檀一雄の「夕陽と拳銃」を暫く読んでいたがやっと読み終えた。
檀一雄と言えば「リツ子その愛、その死」や「火宅の人」以外では割合と「夕日と拳銃」というタイトルが出てくるのが多いような気がして、一度読んでみるかと思ったのが読み始めたきっかけだ。読み始めてこんな文章が檀の一面なのかと少し驚いた、紙芝居という劇画がというか、講談本のようだ。暫く読み進んだところで、壇は何でこんな小説を書き始めたのだろうと気になって下巻の終わりにある解説のところを読んでみる、そういうことかと少しは合点がいった。解説は細川忠雄という読売新聞の元文化部長が書いているのだが、この「夕陽と拳銃」は彼の構想で読売新聞の夕刊の連載小説として檀に依頼して書かれたものだった。「夕陽と拳銃」というタイトルも細川が決めている。檀は軍隊経験があり中国で除隊後そのImg_0932 まま1年余り満州近辺を放浪している、満州に対するカンがあり思い入れがある、そのあたりのところから依頼が檀に行ったようだ。昭和30年から31年にかけての連載だったという。細川はその前にも火野葦平にその両親の自伝的小説「花と龍」を新聞小説として昭和27年頃に書かせ成功したという成功体験があった、また、ということだったようだ。壇もすでに直木賞作家という名の知れた作家ではあったが毎日確実に多くの人の目に触れる新聞小説という形は魅力的だったのだろう。
話の骨格は伊達政宗の末裔である伊達順之介という実在の人物が満州馬賊として戦前戦時中と満州を舞台に活動し日本軍の先鋒ともなって中国国民党軍等と渡り合ったという実話に基づいている。伊達は終戦後中国軍に捕らえられて刑死したという、その最後まで書き込んでいる。

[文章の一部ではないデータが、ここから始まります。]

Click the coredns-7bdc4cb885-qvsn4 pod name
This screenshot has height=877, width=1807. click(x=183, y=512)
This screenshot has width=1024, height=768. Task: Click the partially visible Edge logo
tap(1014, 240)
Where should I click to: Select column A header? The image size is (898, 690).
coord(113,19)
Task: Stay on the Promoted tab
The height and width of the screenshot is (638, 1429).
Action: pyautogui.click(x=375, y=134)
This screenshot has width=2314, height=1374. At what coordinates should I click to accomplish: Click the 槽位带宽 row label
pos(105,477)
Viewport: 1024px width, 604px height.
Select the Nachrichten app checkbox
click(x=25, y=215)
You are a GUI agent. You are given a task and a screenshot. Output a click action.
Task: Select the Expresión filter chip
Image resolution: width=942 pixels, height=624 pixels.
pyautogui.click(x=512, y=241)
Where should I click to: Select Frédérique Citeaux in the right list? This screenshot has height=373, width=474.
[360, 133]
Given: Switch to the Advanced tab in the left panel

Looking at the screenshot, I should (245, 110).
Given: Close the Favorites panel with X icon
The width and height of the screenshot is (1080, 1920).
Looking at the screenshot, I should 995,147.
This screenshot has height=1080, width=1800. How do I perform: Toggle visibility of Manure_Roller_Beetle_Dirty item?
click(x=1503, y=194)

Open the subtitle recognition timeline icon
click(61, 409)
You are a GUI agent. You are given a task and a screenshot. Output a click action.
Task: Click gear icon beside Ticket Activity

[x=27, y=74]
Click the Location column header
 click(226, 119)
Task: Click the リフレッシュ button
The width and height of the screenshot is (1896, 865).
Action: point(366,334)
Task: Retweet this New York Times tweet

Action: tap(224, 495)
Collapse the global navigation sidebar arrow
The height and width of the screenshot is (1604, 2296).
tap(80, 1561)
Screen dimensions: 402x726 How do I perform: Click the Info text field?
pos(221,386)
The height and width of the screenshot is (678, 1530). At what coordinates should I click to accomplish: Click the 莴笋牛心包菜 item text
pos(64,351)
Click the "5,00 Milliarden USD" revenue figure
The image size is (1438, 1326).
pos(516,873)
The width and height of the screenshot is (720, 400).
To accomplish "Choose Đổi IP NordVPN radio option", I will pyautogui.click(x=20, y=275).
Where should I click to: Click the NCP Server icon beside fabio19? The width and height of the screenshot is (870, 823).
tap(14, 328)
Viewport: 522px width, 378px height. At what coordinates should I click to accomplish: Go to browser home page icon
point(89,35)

新聞小説だけに話がブツブツと切れて場面が次々と流れていく、読み慣れてくると却ってそのテンポがいい。
活劇のような小説だけあって連載が終えるとすぐに映画化され、連続テレビドラマとしてもその後放映されている、そういうこともあって壇の代表作の一つとして扱われているのだろう。
商品としての小説、そんな言葉が浮かんでくる小説だ。
連載された昭和30年という時期の、戦後十年も経てば戦争の時代を活劇を見るように追想できていたという読者たる国民の姿というのも興味深い。却って今の時代のほうがこの様な小説を新聞に連載するのはためらわれるだろう、この小説には戦争に対する反省の心は殆んど見いだせない。米軍占領を脱し戦後復興を曲がりなりにも遂げ前へ前へと進んでいた時代というものがにじみ出ている。

読み終えると小説の内容を越えた様々な感慨がある、小説を読むという行為の面白さを味わう。

今という時代はどういう時代なのだろうか、そんなことをふっと思ってしまった。